If your job is being run through the batch system successfully, you will get notification that PBS has run your job and you will get two files back, stdout and stderr from your job. These are returned to the CWD context of your qsub, unless you specify an alternate $PBS_WRK_DIR or "-o <dir/filename>" option in your PBS script. If your results are not what you expect, please examine the std error file <scriptname>.e<jobid>.

Running Interactively

Interactive Console Shell

The -I option of qsub declares that a job must be run "interactively". The job will be queued and scheduled as any PBS batch job, but when executed, the standard input, output, and error streams of the job are connected through qsub to the terminal session in which qsub is running. To acquire a node in interactive mode, you can construct a trivial PBS script such as the following, which for purposes of this example will be called debug.sh:

#!/bin/sh
#PBS -l walltime=10:00:00

Now submit debug.sh with

qsub -I debug.sh
Once the PBS intereactive job is executed, the terminal session will be logged into one of the compute nodes allocated by PBS (you will have an interactive bash session on the compute node). The executable can then be invoked manually from the command prompt. After you have completed your interactive session, be sure to exit from the shell on the compute node so that the node can be returned to PBS for other jobs. Exiting the shell terminates your interactive PBS job.

Dataset
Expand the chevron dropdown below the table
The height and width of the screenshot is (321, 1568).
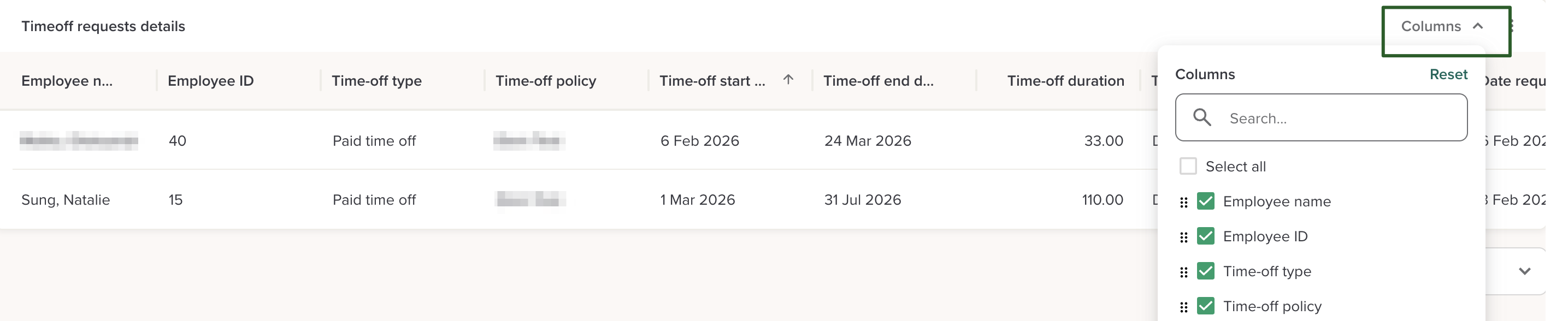coord(1524,271)
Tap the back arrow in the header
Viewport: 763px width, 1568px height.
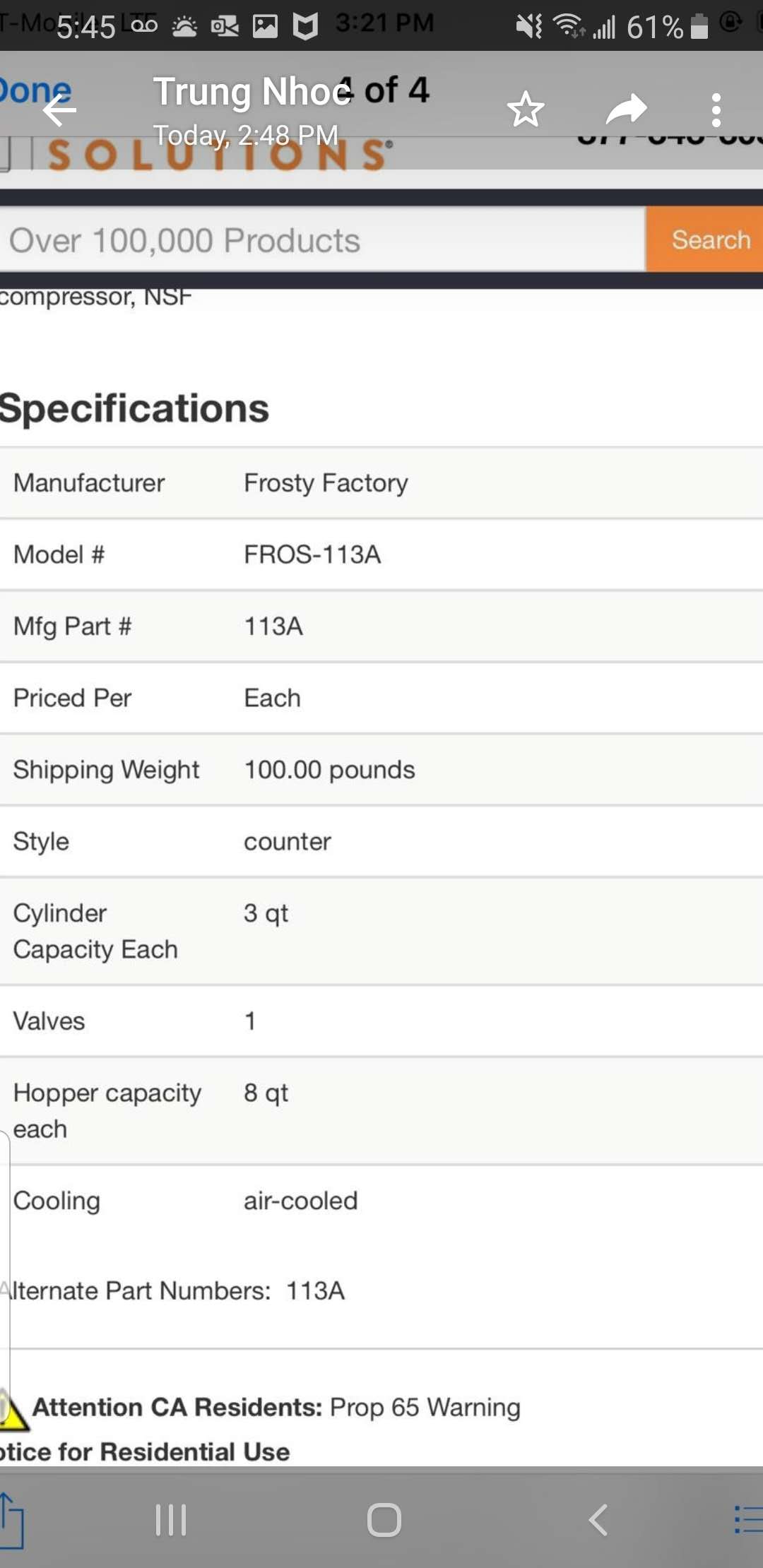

Work to do
Quote the whole passage on running PBS jobs word for word. The items come from a separate source.

Solution for this exercise
If your job is being run through the batch system successfully, you will get notification that PBS has run your job and you will get two files back, stdout and stderr from your job. These are returned to the CWD context of your qsub, unless you specify an alternate $PBS_WRK_DIR or "-o <dir/filename>" option in your PBS script. If your results are not what you expect, please examine the std error file <scriptname>.e<jobid>.

Running Interactively

Interactive Console Shell

The -I option of qsub declares that a job must be run "interactively". The job will be queued and scheduled as any PBS batch job, but when executed, the standard input, output, and error streams of the job are connected through qsub to the terminal session in which qsub is running. To acquire a node in interactive mode, you can construct a trivial PBS script such as the following, which for purposes of this example will be called debug.sh:

#!/bin/sh
#PBS -l walltime=10:00:00

Now submit debug.sh with

qsub -I debug.sh
Once the PBS intereactive job is executed, the terminal session will be logged into one of the compute nodes allocated by PBS (you will have an interactive bash session on the compute node). The executable can then be invoked manually from the command prompt. After you have completed your interactive session, be sure to exit from the shell on the compute node so that the node can be returned to PBS for other jobs. Exiting the shell terminates your interactive PBS job.